> **TASK DESCRIPTION**:
Please give back, word for word, each line from the start of the entries through the one in which "KVKK kapsamında tarafınızca" is found.

(Dataset entries)

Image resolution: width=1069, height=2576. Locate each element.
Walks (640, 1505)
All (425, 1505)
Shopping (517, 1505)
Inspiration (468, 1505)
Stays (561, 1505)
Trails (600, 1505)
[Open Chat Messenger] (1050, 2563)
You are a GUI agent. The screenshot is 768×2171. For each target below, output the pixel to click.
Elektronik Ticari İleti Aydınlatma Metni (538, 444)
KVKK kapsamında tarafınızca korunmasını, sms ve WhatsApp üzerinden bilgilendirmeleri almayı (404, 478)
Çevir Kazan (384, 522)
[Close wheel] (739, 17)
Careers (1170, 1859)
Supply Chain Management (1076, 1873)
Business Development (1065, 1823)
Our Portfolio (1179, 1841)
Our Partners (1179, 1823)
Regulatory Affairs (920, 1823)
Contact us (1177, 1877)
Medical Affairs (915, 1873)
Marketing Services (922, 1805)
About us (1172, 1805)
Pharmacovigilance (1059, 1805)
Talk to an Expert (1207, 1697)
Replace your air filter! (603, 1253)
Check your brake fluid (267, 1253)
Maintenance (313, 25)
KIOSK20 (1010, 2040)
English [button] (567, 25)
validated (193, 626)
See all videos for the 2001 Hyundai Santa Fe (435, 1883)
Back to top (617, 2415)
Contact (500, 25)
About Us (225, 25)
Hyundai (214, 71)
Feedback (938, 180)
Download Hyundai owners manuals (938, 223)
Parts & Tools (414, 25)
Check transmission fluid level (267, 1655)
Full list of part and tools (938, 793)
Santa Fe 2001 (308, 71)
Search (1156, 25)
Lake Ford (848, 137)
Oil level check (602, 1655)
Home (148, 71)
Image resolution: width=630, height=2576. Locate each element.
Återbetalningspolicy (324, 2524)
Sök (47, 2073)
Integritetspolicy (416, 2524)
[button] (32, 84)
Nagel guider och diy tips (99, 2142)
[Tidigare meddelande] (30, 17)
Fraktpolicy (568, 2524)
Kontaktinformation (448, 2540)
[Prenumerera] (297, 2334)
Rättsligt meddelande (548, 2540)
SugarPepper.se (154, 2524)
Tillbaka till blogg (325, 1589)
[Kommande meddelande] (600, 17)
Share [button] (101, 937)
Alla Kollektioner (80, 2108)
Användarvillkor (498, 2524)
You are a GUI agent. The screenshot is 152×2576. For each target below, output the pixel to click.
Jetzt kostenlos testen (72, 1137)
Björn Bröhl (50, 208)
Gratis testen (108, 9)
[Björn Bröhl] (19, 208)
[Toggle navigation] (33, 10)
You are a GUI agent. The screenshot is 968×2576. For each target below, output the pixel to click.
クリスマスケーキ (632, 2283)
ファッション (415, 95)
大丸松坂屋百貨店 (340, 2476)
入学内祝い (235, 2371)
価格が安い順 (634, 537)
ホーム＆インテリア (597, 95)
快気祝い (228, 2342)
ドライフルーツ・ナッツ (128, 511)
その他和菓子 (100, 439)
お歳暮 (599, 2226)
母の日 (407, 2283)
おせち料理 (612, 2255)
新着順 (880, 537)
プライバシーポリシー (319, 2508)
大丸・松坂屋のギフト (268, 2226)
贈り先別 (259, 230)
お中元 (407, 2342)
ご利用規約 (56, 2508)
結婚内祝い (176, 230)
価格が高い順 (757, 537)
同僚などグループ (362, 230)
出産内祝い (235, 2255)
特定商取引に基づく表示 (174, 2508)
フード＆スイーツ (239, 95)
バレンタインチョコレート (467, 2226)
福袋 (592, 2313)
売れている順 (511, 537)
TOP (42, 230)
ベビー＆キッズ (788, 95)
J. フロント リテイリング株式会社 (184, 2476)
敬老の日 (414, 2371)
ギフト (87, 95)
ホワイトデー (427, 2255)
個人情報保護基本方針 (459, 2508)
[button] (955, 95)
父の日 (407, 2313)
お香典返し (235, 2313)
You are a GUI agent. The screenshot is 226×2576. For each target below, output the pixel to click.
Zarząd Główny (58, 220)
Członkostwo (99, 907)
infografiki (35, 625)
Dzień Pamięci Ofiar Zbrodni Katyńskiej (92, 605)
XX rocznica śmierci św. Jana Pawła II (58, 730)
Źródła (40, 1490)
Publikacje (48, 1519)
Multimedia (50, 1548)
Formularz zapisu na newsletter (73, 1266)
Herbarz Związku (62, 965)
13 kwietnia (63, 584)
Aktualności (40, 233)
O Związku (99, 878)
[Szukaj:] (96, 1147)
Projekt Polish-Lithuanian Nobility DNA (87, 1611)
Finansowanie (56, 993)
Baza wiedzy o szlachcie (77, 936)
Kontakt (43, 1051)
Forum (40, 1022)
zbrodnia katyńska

> **ANSWER**:
Image resolution: width=1069, height=2576. Locate each element.
Walks (640, 1505)
All (425, 1505)
Shopping (517, 1505)
Inspiration (468, 1505)
Stays (561, 1505)
Trails (600, 1505)
[Open Chat Messenger] (1050, 2563)
You are a GUI agent. The screenshot is 768×2171. For each target below, output the pixel to click.
Elektronik Ticari İleti Aydınlatma Metni (538, 444)
KVKK kapsamında tarafınızca korunmasını, sms ve WhatsApp üzerinden bilgilendirmeleri almayı (404, 478)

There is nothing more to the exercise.